Este año, Gary Evans y Michelle Schamberg, investigadores de Cornell, han descubierto en el estrés el nexo por el que la pobreza hace esto a los cerebros infantiles. Evans y Schamberg siguieron el desarrollo de un significativo grupo de personas pobres y de clase media desde la niñez temprana y comprobaron cómo los indicadores del estrés (la presión sanguínea, ciertas concentraciones hormonales, el índice de masa corporal, etc.) eran mucho más elevados en los pobres y cómo la capacidad de retención de datos con la que todos llegaban a la adultez variaba según los niveles de estrés mostrados durante la infancia: a más estrés, menos memoria. Lo que coincidía con estudios ya existentes que revelaban como determinadas cantidades de estrés traban la actividad neurotransmisora y la regeneración neuronal y, sobre todo, encogen la corteza prefrontal y el hipocampo, las áreas cerebrales más vinculadas con la memoria.

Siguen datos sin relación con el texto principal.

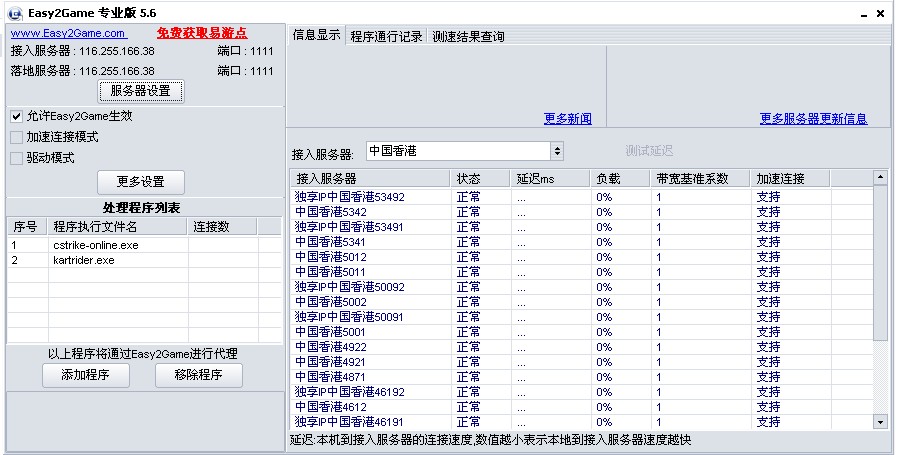897x455 pixels.
Task: Click the scrollbar down arrow in server list
Action: point(880,422)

Lo que Farah, Evans y Schamberg han mostrado, en buen cristiano, es que los niños de los pobres, antes de que estén en edad de poder tomar cualquier decisión de la que puedan considerarse autores, reciben un puñetazo de tensión que, además de doler mientras ocurre, los deja limitados justamente ahí desde donde podrían esquivar los futuros golpes que la vida sin duda lanzará en su camino: en el cerebro.
Puede que no estemos necesariamente frente a un knock-out. Ciertamente el coeficiente intelectual no es el único factor que influye en la forma como le pueda ir a uno en la vida: cosas como la determinación, el tesón o el empuje pueden tener un rol al menos igual de importante y, por cierto, escasean muchas veces ahí donde las niñeces han sido acolchonadas. Pero ciertamente sí se trata de una limitación severa que les cae, cuando todavía están en el partidor y precisamente en lo que, por así decirlo, es el aparato para resolver problemas, a quienes están en situación de tenerlos más.
Los humanos somos seres sorprendentemente plásticos. Somos moldeados por nuestro entorno aún en los aspectos más estructurales y que suponemos más fijos. Es decir, llevamos nuestro pasado escrito en el cuerpo. Y nunca tan injustamente como cuando ese pasado no lo escribimos nosotros, sino la pobreza infantil, y amenaza con albergar en su duro seno la historia de nuestro porvenir.